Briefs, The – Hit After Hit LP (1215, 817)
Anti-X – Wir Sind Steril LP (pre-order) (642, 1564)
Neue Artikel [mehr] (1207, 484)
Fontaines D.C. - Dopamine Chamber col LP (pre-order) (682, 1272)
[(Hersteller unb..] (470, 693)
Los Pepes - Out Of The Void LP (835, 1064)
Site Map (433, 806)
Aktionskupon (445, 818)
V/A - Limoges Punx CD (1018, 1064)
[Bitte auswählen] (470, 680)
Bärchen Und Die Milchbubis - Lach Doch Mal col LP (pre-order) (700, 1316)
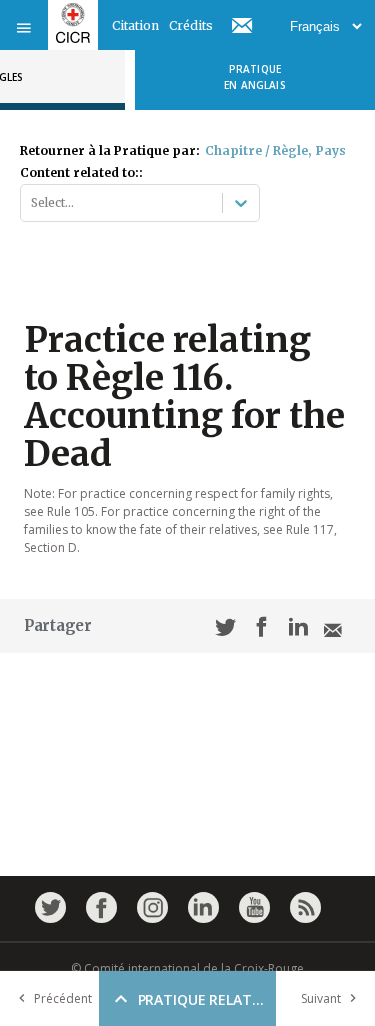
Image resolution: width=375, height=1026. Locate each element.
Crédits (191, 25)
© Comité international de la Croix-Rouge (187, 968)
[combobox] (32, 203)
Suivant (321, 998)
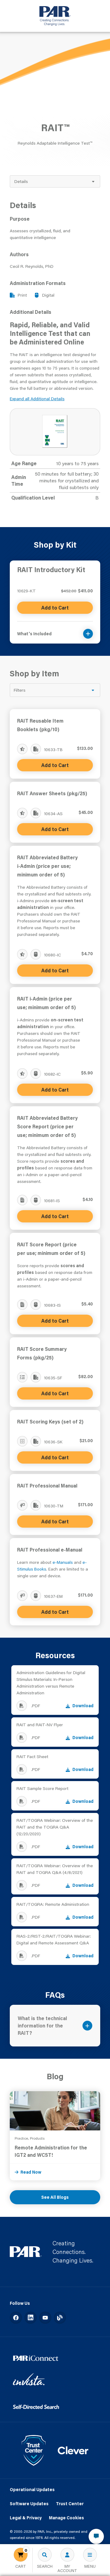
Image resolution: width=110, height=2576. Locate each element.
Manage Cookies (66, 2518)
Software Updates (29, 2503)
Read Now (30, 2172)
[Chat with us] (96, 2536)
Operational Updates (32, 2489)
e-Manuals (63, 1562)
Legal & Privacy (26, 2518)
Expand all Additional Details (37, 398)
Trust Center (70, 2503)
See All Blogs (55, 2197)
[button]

========================

▶ _What to do_
Please output the lines from the line that holds "Neue Artikel [mehr] (1207, 484)" through the final line of the material above, both included. Each line must match exactly, and pictures must be excluded.

▶ _Your response_
Neue Artikel [mehr] (1207, 484)
Fontaines D.C. - Dopamine Chamber col LP (pre-order) (682, 1272)
[(Hersteller unb..] (470, 693)
Los Pepes - Out Of The Void LP (835, 1064)
Site Map (433, 806)
Aktionskupon (445, 818)
V/A - Limoges Punx CD (1018, 1064)
[Bitte auswählen] (470, 680)
Bärchen Und Die Milchbubis - Lach Doch Mal col LP (pre-order) (700, 1316)
Image resolution: width=375, height=1026. Locate each element.
Crédits (191, 25)
© Comité international de la Croix-Rouge (187, 968)
[combobox] (32, 203)
Suivant (321, 998)
Image resolution: width=110, height=2576. Locate each element.
Manage Cookies (66, 2518)
Software Updates (29, 2503)
Read Now (30, 2172)
[Chat with us] (96, 2536)
Operational Updates (32, 2489)
e-Manuals (63, 1562)
Legal & Privacy (26, 2518)
Expand all Additional Details (37, 398)
Trust Center (70, 2503)
See All Blogs (55, 2197)
[button]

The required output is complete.